スマイルモデルの業界標準

ボラティリティスマイルをストライク方向に補間補外するモデルには、アセットクラスごとに業界標準がある。

金利スマイルはSABR、為替スマイルはVannaVolga、株価スマイルはSVIである。
いずれも初等的なテキストでは説明されていないが、スマイルを補間できないと、バニラオプションすら評価できないため、非常に重要だ。
これら3つのスマイルモデルはいずれも、モデルボラティリティの計算が解析的にできることで広まった。スマイルにキャリブレーションするには最適化を回さないといけないため、スマイルモデルには速く計算できることが求められる。
コモディティにもスマイルはあるようだが、よく知らない。
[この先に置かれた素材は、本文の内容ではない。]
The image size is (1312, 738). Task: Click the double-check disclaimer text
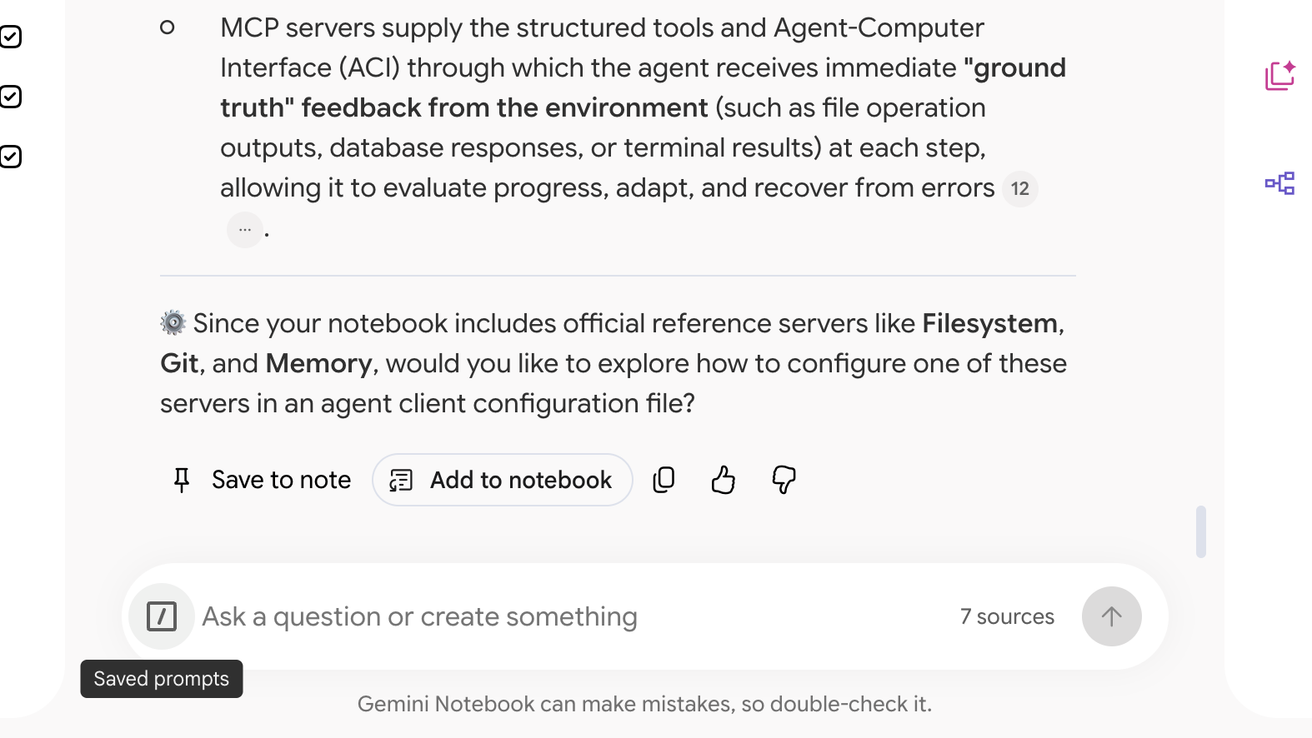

クレジットはそもそもCDSオプションのクォートがあまりない。
 
SABRには多くのバリエーションがあり、それを拡張したものもある。各社それぞれ少し異なる方法を使っているようだ。
バリエーションとしては、原資産のダイナミクスに関するものと、バニラオプション評価時に用いる数値計算手法に関するものと、2つの方向がある。
ダイナミクスについては、β=0の場合やρ=0の場合は準解析解があるため、それを応用する場合がある。また、ダイナミクスにパラメーターを追加したものを用いている場合もある。
数値計算手法としては、解析近似解を用いる場合以外に、PDEを数値的に解く場合がある。最も有名なのはHaganによる解析近似解である。
 
VannaVolgaは通貨オプショントレーダーに広く用いられているが、原資産ダイナミクスはなく、Black-Scholesをベースにしてアドホックに拡張したものである。なので、理論的根拠がなく、かなり矛盾をはらんでいるようなロジックだが、3×3の逆行列を求めるだけで解析的に求められることから、一般的に用いられている。
文献でよく紹介されているVannaVolgaは、25デルタのみであるため、ストライクが25デルタプット、ATM、25デルタコールの3点のみのケースである。しかし、実務では10デルタプットと10デルタコールを含めて5点を用いるが、この場合にどうするかは文献にはあまり書かれていない。よく見るのは、デルタごとに求めたオーバーヘッジ部分をストライク方向に線形補間するものだが、これまた理論的根拠がない方法だ。
 
SVIはGatheralが提唱したStochastic Volatility Inspiredモデルだが、これはエクイティオプショントレーダーに広く用いられている。
これまた原資産ダイナミクスがなく、マネーネスとトータルバリアンスの関係にパラメトリックな関数形を仮定して補間するものだ。関数形がシンプルで解析的に求められることから、一般的に用いられている。
エクイティスマイルの形状にうまくフィットすることで有名だが、かなり初期値に依存することで知られる。別の初期値を用いてキャリブレーションすると、さっきよりスマイルにフィットした、ということがよくある。このため、良い初期値をうまく選ぶ方法や、一部のパラメーターのみを動かして、その他のパラメーターはそれらから解析的に求める方法など、キャリブレーション方法が数多く研究されている。